Dataset entries
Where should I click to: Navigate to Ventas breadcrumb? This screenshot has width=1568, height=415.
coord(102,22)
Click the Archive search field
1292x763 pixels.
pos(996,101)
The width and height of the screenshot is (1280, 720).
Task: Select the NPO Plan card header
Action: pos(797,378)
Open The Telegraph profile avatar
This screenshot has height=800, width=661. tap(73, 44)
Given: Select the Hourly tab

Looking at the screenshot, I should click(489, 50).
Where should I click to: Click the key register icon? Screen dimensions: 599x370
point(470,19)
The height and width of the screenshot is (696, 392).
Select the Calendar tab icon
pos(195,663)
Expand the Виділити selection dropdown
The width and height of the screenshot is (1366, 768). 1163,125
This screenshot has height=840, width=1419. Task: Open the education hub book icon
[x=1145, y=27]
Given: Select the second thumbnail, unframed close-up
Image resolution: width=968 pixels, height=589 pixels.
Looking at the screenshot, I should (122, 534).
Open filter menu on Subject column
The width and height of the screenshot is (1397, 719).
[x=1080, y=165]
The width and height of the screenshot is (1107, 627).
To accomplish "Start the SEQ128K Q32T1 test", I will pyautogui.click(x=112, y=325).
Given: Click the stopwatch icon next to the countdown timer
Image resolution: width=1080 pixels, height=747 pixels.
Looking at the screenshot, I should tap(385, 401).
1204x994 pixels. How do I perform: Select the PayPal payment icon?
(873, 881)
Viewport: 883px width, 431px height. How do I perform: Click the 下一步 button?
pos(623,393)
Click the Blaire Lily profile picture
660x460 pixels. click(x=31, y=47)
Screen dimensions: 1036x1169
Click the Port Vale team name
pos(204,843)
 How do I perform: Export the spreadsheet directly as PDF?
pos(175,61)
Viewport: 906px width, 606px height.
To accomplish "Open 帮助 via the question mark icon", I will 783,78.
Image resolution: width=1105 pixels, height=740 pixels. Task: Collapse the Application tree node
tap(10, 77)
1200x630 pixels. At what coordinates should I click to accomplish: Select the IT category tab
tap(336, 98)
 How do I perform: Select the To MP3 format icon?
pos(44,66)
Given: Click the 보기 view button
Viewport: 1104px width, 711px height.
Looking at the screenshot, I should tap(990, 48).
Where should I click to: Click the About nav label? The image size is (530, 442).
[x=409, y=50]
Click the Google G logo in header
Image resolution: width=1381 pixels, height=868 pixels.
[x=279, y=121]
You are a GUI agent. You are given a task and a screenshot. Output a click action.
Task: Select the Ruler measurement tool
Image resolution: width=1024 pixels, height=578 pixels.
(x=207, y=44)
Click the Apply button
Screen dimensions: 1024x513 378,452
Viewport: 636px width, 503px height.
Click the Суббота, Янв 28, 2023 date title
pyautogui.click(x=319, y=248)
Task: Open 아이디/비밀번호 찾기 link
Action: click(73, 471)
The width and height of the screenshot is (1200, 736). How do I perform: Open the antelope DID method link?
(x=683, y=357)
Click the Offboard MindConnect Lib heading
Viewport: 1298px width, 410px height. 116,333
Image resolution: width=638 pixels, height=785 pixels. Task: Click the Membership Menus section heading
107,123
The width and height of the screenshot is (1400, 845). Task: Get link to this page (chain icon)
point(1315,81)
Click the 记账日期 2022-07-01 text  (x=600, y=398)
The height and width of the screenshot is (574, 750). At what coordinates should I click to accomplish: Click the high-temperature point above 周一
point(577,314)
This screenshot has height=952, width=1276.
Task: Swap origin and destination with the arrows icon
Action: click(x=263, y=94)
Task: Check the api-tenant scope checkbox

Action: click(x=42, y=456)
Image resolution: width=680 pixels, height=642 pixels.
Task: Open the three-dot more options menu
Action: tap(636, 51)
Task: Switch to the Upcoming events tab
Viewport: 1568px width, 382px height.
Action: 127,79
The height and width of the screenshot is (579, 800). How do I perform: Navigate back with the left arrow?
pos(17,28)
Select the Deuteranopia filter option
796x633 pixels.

__REQUIREMENT__
Return the entries above exactly, each one complete.

__SOLUTION__
Where should I click to: Navigate to Ventas breadcrumb? This screenshot has width=1568, height=415.
coord(102,22)
Click the Archive search field
1292x763 pixels.
pos(996,101)
The width and height of the screenshot is (1280, 720).
Task: Select the NPO Plan card header
Action: pos(797,378)
Open The Telegraph profile avatar
This screenshot has height=800, width=661. tap(73, 44)
Given: Select the Hourly tab

Looking at the screenshot, I should click(489, 50).
Where should I click to: Click the key register icon? Screen dimensions: 599x370
point(470,19)
The height and width of the screenshot is (696, 392).
Select the Calendar tab icon
pos(195,663)
Expand the Виділити selection dropdown
The width and height of the screenshot is (1366, 768). 1163,125
This screenshot has height=840, width=1419. Task: Open the education hub book icon
[x=1145, y=27]
Given: Select the second thumbnail, unframed close-up
Image resolution: width=968 pixels, height=589 pixels.
Looking at the screenshot, I should (122, 534).
Open filter menu on Subject column
The width and height of the screenshot is (1397, 719).
[x=1080, y=165]
The width and height of the screenshot is (1107, 627).
To accomplish "Start the SEQ128K Q32T1 test", I will pyautogui.click(x=112, y=325).
Given: Click the stopwatch icon next to the countdown timer
Image resolution: width=1080 pixels, height=747 pixels.
Looking at the screenshot, I should tap(385, 401).
1204x994 pixels. How do I perform: Select the PayPal payment icon?
(873, 881)
Viewport: 883px width, 431px height. How do I perform: Click the 下一步 button?
pos(623,393)
Click the Blaire Lily profile picture
660x460 pixels. click(x=31, y=47)
Screen dimensions: 1036x1169
Click the Port Vale team name
pos(204,843)
 How do I perform: Export the spreadsheet directly as PDF?
pos(175,61)
Viewport: 906px width, 606px height.
To accomplish "Open 帮助 via the question mark icon", I will 783,78.
Image resolution: width=1105 pixels, height=740 pixels. Task: Collapse the Application tree node
tap(10, 77)
1200x630 pixels. At what coordinates should I click to accomplish: Select the IT category tab
tap(336, 98)
 How do I perform: Select the To MP3 format icon?
pos(44,66)
Given: Click the 보기 view button
Viewport: 1104px width, 711px height.
Looking at the screenshot, I should tap(990, 48).
Where should I click to: Click the About nav label? The image size is (530, 442).
[x=409, y=50]
Click the Google G logo in header
Image resolution: width=1381 pixels, height=868 pixels.
[x=279, y=121]
You are a GUI agent. You are given a task and a screenshot. Output a click action.
Task: Select the Ruler measurement tool
Image resolution: width=1024 pixels, height=578 pixels.
(x=207, y=44)
Click the Apply button
Screen dimensions: 1024x513 378,452
Viewport: 636px width, 503px height.
Click the Суббота, Янв 28, 2023 date title
pyautogui.click(x=319, y=248)
Task: Open 아이디/비밀번호 찾기 link
Action: click(73, 471)
The width and height of the screenshot is (1200, 736). How do I perform: Open the antelope DID method link?
(x=683, y=357)
Click the Offboard MindConnect Lib heading
Viewport: 1298px width, 410px height. 116,333
Image resolution: width=638 pixels, height=785 pixels. Task: Click the Membership Menus section heading
107,123
The width and height of the screenshot is (1400, 845). Task: Get link to this page (chain icon)
point(1315,81)
Click the 记账日期 2022-07-01 text  (x=600, y=398)
The height and width of the screenshot is (574, 750). At what coordinates should I click to accomplish: Click the high-temperature point above 周一
point(577,314)
This screenshot has height=952, width=1276.
Task: Swap origin and destination with the arrows icon
Action: click(x=263, y=94)
Task: Check the api-tenant scope checkbox

Action: click(x=42, y=456)
Image resolution: width=680 pixels, height=642 pixels.
Task: Open the three-dot more options menu
Action: tap(636, 51)
Task: Switch to the Upcoming events tab
Viewport: 1568px width, 382px height.
Action: 127,79
The height and width of the screenshot is (579, 800). How do I perform: Navigate back with the left arrow?
pos(17,28)
Select the Deuteranopia filter option
796x633 pixels.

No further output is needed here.